Abstract
Felbamate demonstrates a unique therapeutic profile and often results in seizure control when other agents fail. Its use has been associated with risks for aplastic anaemia and hepatic failure. A number of confounding factors makes the actual incidence rate for each adverse effect difficult to determine. However, certain risk factors are common in reported cases. In order to minimise the risk, at the present time, it is necessary to rely on the clinical profile of the patients reporting these adverse effects.
The patient reporting aplastic anaemia is usually female, Caucasian, and an adult. The dose did not appear to be a factor and the time to onset of aplastic anaemia was less than 1 year for all patients. Concomitant medications and diseases may play an important role. Patients with reported aplastic anaemia generally had a history of a serious allergy or toxicity to other anticonvulsants and/or a background of having had a cytopenia due to other anticonvulsants, and a diagnosis or serological evidence of concomitant immune disorder.
The demographics associated with hepatic failure are less well defined. Patients were also predominantly female, were equally divided among adult and paediatric patients, and had a broad range of time to presentation of hepatotoxicity following felbamate therapy. Concomitant medications again play an important role with, in this case, valproic acid (sodium valproate), phenytoin and carbamazepine being the most frequent. In 50% of the population, hepatic failure was not felt to be due to felbamate but associated with confounding factors including status epilepticus, paracetamol (acetaminophen) toxicity, hepatitis and shock liver.
Initial research has failed to provide a diagnostic indicator.
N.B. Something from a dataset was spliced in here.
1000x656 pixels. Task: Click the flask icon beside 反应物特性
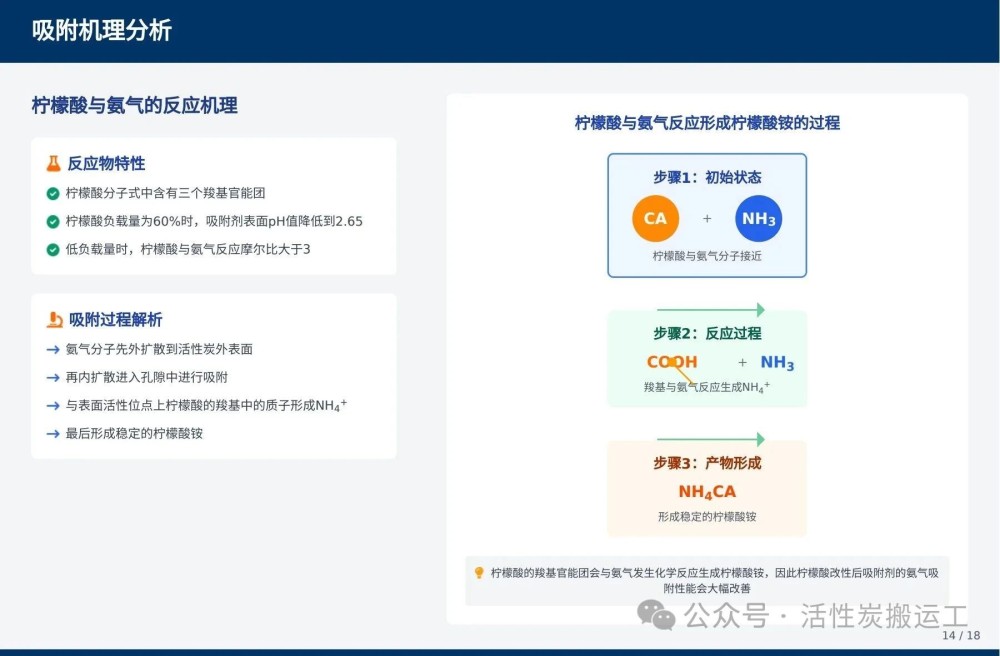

However, work on a potential intermediate felbamate metabolite has suggested the formation of a reactive aldehyde whose end products have been detected in the urine of felbamate treated patients. Until these data are confirmed, the medical history, clinical picture, and laboratory testing, should be used to identify patients at risk.
The risks for toxicity with felbamate should be evaluated before starting treatment. In addition, liver function tests and complete blood count (CBC) prior to therapy and at clinically rational intervals should be conducted. Patients must be educated in the likely prodromal symptoms of potential marrow/liver toxicity.
Felbamate is too valuable an anticonvulsant to be relegated to the therapeutic scrap heap. With monitoring, patient education, and continued research to further elucidate risk factors, felbamate can be a viable therapeutic agent for patients with epilepsy.